### HOW TO COMPLETE THIS TASK:
Somewhere in the records below is a line containing "Image resolution: width=174, height=2576.". Copy that line and everything after it through the end, unchanged.

### RECORDS FOR THIS EXERCISE:
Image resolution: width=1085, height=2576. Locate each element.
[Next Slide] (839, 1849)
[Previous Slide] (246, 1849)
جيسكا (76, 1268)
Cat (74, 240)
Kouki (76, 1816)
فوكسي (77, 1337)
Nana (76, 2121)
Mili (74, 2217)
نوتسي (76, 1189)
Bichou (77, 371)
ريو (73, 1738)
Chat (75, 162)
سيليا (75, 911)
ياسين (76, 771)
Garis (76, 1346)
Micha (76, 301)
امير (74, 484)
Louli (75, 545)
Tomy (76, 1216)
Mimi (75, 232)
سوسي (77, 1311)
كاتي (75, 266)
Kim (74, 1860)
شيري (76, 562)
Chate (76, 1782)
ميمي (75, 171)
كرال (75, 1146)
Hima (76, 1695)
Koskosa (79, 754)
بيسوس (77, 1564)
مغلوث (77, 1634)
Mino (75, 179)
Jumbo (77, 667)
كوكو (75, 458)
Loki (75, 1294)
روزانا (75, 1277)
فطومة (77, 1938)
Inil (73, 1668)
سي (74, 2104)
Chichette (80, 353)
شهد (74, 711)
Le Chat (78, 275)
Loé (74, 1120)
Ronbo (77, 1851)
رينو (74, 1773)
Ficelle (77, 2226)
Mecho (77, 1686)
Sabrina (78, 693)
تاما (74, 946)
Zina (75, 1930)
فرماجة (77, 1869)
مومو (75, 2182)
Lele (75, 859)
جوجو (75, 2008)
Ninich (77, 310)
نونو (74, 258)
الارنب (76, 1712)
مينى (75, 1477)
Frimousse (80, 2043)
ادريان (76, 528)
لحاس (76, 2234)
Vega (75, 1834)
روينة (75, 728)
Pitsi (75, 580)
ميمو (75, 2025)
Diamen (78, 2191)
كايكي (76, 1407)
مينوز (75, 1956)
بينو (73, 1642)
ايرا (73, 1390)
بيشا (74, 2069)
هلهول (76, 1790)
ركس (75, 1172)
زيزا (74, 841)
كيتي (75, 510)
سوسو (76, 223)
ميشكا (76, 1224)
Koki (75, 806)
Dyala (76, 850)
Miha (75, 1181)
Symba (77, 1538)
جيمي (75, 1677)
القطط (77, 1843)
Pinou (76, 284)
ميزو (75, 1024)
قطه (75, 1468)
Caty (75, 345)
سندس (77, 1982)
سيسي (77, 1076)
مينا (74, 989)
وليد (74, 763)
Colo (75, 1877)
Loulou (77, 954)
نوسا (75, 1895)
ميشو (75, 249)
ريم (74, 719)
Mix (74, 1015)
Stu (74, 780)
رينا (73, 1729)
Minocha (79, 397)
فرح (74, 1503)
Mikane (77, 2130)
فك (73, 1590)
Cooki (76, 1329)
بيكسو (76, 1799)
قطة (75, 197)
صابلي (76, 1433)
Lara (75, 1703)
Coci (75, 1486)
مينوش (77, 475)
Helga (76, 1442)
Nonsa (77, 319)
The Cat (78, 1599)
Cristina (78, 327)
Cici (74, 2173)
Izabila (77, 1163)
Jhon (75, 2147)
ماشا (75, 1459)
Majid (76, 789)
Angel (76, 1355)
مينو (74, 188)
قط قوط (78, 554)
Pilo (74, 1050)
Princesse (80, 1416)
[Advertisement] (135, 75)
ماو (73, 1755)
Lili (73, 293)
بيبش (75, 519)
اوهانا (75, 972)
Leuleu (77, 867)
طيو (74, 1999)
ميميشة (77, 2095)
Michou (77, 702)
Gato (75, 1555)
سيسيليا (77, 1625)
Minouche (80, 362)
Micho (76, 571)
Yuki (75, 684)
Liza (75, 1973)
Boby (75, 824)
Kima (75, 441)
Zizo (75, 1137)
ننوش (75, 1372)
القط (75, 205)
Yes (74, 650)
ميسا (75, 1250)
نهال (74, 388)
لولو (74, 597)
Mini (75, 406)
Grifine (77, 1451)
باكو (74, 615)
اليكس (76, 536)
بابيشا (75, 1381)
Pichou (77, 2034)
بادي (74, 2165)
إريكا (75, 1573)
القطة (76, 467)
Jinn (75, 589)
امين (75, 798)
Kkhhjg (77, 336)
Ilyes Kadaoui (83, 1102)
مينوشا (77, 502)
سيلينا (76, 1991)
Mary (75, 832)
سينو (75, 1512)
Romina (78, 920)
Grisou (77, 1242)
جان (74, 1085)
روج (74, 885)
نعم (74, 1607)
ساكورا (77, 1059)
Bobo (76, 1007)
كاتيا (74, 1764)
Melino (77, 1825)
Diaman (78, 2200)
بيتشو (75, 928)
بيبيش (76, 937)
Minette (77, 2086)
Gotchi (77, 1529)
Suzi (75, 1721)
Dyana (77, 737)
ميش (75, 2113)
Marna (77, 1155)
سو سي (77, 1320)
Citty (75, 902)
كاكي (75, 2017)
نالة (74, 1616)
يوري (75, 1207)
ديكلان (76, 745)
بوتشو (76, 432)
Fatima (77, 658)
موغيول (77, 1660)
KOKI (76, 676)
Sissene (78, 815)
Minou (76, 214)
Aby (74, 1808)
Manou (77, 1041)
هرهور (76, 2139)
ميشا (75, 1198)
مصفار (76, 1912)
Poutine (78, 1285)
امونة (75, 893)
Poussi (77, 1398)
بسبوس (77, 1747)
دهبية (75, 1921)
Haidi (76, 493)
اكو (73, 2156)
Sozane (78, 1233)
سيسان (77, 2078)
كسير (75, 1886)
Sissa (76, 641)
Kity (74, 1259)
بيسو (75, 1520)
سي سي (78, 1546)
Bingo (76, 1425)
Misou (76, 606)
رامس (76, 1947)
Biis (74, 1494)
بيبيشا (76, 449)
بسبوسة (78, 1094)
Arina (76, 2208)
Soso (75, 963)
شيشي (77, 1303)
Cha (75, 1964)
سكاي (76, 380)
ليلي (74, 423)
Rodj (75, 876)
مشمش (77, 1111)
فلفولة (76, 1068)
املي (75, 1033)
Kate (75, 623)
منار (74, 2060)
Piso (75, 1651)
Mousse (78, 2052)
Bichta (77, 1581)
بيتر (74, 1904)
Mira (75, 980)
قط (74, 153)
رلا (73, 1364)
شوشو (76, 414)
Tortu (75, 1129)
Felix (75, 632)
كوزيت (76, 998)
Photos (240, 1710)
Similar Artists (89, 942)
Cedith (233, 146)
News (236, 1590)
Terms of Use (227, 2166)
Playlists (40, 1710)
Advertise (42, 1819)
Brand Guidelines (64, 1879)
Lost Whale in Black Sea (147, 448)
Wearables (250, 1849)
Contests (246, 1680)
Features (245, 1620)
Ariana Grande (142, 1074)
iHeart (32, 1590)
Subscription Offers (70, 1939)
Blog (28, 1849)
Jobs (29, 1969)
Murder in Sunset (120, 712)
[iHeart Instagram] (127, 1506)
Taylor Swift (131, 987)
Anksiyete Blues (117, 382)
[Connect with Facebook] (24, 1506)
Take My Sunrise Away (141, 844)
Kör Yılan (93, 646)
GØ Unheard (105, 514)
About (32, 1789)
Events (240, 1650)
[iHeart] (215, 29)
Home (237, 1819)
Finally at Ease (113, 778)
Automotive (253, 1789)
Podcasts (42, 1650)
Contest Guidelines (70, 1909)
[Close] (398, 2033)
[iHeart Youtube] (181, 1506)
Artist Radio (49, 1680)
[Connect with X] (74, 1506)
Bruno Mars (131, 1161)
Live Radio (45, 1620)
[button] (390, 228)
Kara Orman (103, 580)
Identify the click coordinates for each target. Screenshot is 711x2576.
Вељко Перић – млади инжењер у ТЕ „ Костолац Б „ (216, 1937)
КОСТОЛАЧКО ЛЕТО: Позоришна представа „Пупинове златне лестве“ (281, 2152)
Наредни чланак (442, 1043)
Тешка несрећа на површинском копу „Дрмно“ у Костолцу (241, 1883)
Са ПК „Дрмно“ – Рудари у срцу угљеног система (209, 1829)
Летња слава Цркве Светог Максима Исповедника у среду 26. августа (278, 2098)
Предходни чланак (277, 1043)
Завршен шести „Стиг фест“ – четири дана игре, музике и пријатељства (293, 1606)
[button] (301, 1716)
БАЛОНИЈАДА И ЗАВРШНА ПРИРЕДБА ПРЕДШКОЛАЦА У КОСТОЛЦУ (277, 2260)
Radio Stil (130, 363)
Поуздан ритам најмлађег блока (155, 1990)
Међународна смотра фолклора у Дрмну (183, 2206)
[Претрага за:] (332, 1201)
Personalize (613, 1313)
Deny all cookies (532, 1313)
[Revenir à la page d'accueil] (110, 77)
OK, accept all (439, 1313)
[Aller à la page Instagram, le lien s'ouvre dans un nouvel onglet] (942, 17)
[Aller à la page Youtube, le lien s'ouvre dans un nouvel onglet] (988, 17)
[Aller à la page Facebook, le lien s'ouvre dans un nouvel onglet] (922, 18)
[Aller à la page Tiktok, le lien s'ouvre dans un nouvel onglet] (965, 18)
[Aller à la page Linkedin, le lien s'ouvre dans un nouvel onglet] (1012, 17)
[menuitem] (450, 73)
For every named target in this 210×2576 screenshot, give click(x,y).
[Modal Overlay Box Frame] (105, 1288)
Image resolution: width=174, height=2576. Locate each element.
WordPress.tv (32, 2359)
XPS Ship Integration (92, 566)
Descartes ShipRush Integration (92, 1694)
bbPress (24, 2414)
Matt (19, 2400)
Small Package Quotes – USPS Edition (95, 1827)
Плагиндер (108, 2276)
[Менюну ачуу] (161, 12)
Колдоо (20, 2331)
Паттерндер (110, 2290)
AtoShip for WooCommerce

### ANSWER TO THE PROBLEM:
Image resolution: width=174, height=2576. Locate each element.
WordPress.tv (32, 2359)
XPS Ship Integration (92, 566)
Descartes ShipRush Integration (92, 1694)
bbPress (24, 2414)
Matt (19, 2400)
Small Package Quotes – USPS Edition (95, 1827)
Плагиндер (108, 2276)
[Менюну ачуу] (161, 12)
Колдоо (20, 2331)
Паттерндер (110, 2290)
AtoShip for WooCommerce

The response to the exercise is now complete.